There's hot yoga, and then there's too-hot-for yoga.
Heat waves, smoke clouds and the battle to breathe easy in Minnesota
The climate is changing, and not for the better: Our bodies are choking on Canadian wildfire smoke, roasting through heat waves, then choking on wildfire smoke again.
For a year and a half, the staff of the YWCA Minneapolis worked around and through the pandemic's threat to public health. When they checked this week's forecast, they saw more danger ahead.
As the heat index soared toward triple digits, they pulled the plug on Tuesday evening's free community yoga class in Peavey Plaza, across the street from the downtown Y.
"Our best advice to folks is to always listen to their bodies," said Tara Davenport, group fitness coordinator for the YWCA's Uptown and downtown facilities.
Our bodies are choking on Canadian wildfire smoke, roasting through heat waves, then choking on wildfire smoke again.
The climate is changing, and not for the better. Activities that moved outdoors because of the pandemic are being driven back indoors, away from the stifling, sulfurous air that stings the eyes and makes outdoor work and workouts a misery for even the healthiest lungs.
Some days, even a move indoors is no guarantee of relief. Davenport listened to one of her instructors lead a Zoom fitness class for a group of seniors this week, some of whom live in homes with air conditioning, some without.
"I just heard her say, 'Take more breaks if you need it. Drink more water,' " she said. " 'Listen to your body.' "
And listen to the experts when they say that this week's air quality was some of the worst ever recorded.
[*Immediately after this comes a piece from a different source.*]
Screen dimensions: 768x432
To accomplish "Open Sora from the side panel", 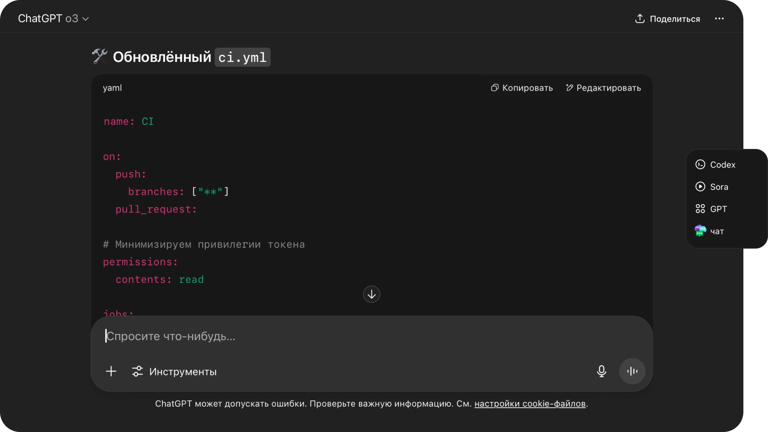I will [x=719, y=187].
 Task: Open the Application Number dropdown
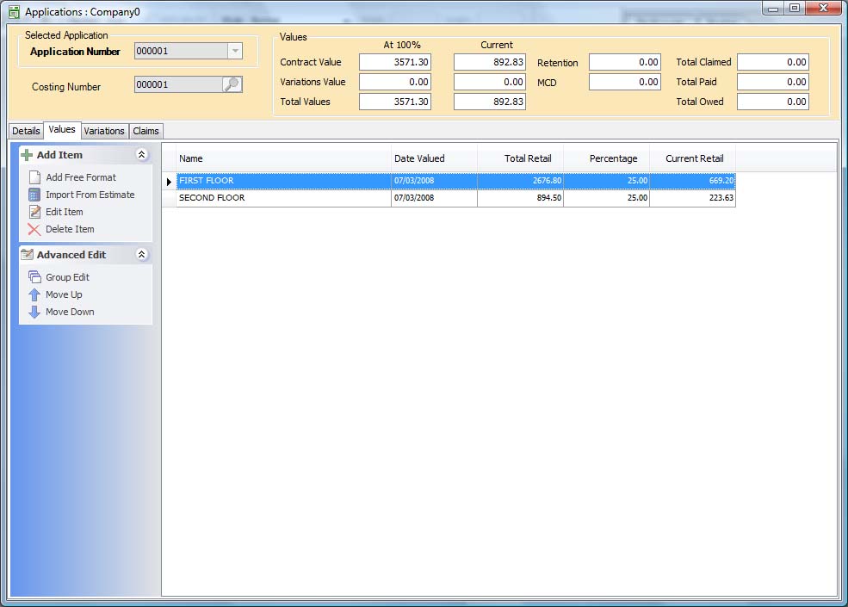(x=234, y=51)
The Minnesota Pollution Control Agency put almost the entire state under an air quality alert on Thursday, posting air quality maps painted in lurid shades of orange, red and purple. On Friday, they extended the air quality warning into next Tuesday.
The air around Brainerd registers an unwholesome shade of brown. Duluth is fire-alarm red. Red Lake sits in a bruised streak of purple reserved for very unhealthy air. Thick hazy air sat like a fog bank over the Twin Cities.
Hennepin County Emergency Management pleaded with residents to postpone backyard barbecues to avoid pumping any more particulates into the air.
"Do your part," the county pleaded in a tweet, "to keep our air healthy."
It's been hard to breathe easy in Minnesota.
For long-haul COVID survivors like Greg Beaudoin, days like this are insult on top of injury.
"It's hard to breathe. It is," said Beaudoin, who was working as a respiratory therapist in the COVID wards during the awful spring of 2020, when he fell ill himself.
Beaudoin spent 54 days on a ventilator, survived two strokes, and emerged with his lungs scarred but his spirit intact.
"I'm here talking to you," he said. "So here's to better things."
After a career spent helping others breathe easy, Beaudoin now feels his own lungs tighten when the air fills with particulates from fires burning 500 miles away. On bad air quality days, he takes precautions, limiting his time and activity outdoors.
"You notice right away it's not very nice out. You can feel it," he said. "It can be crippling. It can limit what you want to do. ... You have to be pretty careful."
There's nothing like a Minnesota winter to make you appreciate a warm, sunny Minnesota summer. Which makes bad air quality days — when smoke or pollen or pollution swirl — particularly cruel for Dr. Bryan Williams' patients.
"Some of my patients more or less restrict themselves to an indoor environment," said Williams, a pulmonary and critical care physician with M Health Fairview. "It's almost like the dead of winter when it's minus 20, when most of us don't want to be out there. That's what these bad days are like for some of our patients."
Those with reactive lung disease, such as asthma or chronic obstructive pulmonary disease, adapt to the world on fire. They keep their medication close, alter their schedules and hope for clearer skies.
And at least once a clinic day, Williams said, he meets a patient with newly scarred lungs, adapting to life in the COVID long haul.
A year ago, there was no vaccine to protect Beaudoin from the virus that has killed and maimed so many Minnesotans. We have the vaccine now. It's everywhere. The corner drugstore. Your doctor's office. At the vaccination kiosk at Minneapolis-St. Paul International Airport.
If you haven't found your way to a vaccine vial yet, take a deep breath of hot, muggy Minnesota air with your unscarred lungs, then go get your shot.
Free community yoga, courtesy of YWCA Minneapolis, will return to Peavey Plaza on Tuesday, weather permitting.